TESTO DA ANALIZZARE:
--------------------
Sentenza Sentenza Cassazione Civile n. 21141 del 21/07/2021

Cassazione civile sez. III, 22/07/2021, (ud. 09/03/2021, dep. 22/07/2021), n.21141

LA CORTE SUPREMA DI CASSAZIONE

SEZIONE TERZA CIVILE

Composta dagli Ill.mi Sigg.ri Magistrati:

Dott. TRAVAGLINO Giacomo – Presidente –

Dott. DI FLORIO Antonella – Consigliere –

Dott. DELL’UTRI Marco – Consigliere –

Dott. PELLECCHIA Antonella – rel. Consigliere –

Dott. CRICENTI Giuseppe – Consigliere –

ha pronunciato la seguente:

ORDINANZA

sul ricorso 33845-2019 proposto da:

B.B., elettivamente domiciliato in ROMA, VIA CORNELIA DE

GRACCHI N 126, presso lo studio dell’avvocato ROBERTO RAGLIONE,

rappresentato e difeso dall’avvocato ANTONIO SCOTTO DI MONACO;

– ricorrenti –

nonché contro

MINISTERO DELL’INTERNO, PRESSO LA COMMISSIONE TERRITORIALE PER IL

RICONOSCIMENTO DELLA PROTEZIONE INTERNAZIONALE DI SALERNO,

elettivamente domiciliato in ROMA, VIA DEI PORTOGHESI 12, presso

l’AVVOCATURA GENERALE DELLO STATO, che lo rappresenta e difende;

– resistenti –

avverso la sentenza n. 2403/2019 della CORTE D’APPELLO di NAPOLI,

depositata il 06/05/2019;

udita la relazione della causa svolta nella camera di consiglio del

09/03/2021 dal Consigliere Dott. ANTONELLA PELLECCHIA.

 

Fatto

RILEVATO

che:

1. B.B., proveniente dal (OMISSIS), chiese alla competente commissione territoriale il riconoscimento della protezione internazionale, di cui al D.Lgs. 25 gennaio 2008, n. 25, art. 4:

(a) in via principale, il riconoscimento dello status di rifugiato, D.Lgs. 19 novembre 2007, n. 251, ex art. 7 e ss.;

(b) in via subordinata, il riconoscimento della “protezione sussidiaria” di cui al D.Lgs. 19 novembre 2007, n. 251, art. 14;

(c) in via ulteriormente subordinata, la concessione del permesso di soggiorno per motivi umanitari, D.Lgs. 25 luglio 1998, n. 286, ex art. 5, comma 6 (nel testo applicabile ratione temporis).
--------------------
ESERCIZIO: Riproduci senza modifiche il tratto dell'ordinanza della Cassazione riportata sopra che va da "(b) in via subordinata, il" fino a "applicabile ratione temporis).".

DATI FORNITI:
--------------------
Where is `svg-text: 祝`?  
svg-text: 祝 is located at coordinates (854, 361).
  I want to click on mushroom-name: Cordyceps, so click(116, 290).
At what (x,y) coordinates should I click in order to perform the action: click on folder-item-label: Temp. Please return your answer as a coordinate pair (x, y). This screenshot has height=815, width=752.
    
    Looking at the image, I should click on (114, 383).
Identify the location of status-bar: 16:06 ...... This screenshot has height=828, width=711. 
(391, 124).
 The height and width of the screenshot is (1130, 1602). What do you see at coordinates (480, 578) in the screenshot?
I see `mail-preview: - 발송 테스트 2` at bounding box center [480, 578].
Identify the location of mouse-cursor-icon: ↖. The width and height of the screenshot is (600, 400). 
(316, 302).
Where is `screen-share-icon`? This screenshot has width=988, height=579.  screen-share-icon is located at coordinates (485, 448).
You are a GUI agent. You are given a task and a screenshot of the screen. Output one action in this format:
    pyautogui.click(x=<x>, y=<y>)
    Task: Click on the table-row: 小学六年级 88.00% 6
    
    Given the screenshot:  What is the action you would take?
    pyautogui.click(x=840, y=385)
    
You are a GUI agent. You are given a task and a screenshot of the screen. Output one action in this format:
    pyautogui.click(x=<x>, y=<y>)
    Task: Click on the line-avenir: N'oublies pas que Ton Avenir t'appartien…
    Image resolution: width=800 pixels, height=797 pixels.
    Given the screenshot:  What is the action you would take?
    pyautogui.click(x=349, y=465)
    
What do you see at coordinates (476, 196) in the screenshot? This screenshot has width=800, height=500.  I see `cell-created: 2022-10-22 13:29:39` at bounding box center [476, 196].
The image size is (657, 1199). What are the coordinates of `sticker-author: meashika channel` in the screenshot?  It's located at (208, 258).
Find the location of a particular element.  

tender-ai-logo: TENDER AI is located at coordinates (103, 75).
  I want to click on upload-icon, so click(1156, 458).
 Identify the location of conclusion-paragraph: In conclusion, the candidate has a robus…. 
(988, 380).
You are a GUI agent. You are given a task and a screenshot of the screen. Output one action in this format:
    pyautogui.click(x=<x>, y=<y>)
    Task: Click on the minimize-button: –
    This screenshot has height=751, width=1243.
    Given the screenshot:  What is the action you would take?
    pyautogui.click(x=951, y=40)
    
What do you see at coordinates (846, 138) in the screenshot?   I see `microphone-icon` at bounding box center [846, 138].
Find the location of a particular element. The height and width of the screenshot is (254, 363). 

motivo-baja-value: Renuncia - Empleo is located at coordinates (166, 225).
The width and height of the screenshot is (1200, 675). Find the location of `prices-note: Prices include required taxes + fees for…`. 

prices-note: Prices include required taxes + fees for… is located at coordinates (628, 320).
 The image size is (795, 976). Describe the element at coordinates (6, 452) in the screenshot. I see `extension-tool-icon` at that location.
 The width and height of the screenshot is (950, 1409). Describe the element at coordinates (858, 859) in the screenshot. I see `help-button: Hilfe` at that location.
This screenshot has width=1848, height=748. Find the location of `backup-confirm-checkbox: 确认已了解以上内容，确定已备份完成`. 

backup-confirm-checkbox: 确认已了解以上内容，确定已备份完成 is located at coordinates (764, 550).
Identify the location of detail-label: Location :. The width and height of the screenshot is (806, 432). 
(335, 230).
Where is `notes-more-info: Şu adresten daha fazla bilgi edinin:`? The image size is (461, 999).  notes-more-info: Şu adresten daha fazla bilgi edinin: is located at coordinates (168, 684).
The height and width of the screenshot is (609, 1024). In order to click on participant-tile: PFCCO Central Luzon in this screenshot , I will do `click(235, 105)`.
--------------------
AREA DI RISPOSTA:
(b) in via subordinata, il riconoscimento della “protezione sussidiaria” di cui al D.Lgs. 19 novembre 2007, n. 251, art. 14;

(c) in via ulteriormente subordinata, la concessione del permesso di soggiorno per motivi umanitari, D.Lgs. 25 luglio 1998, n. 286, ex art. 5, comma 6 (nel testo applicabile ratione temporis).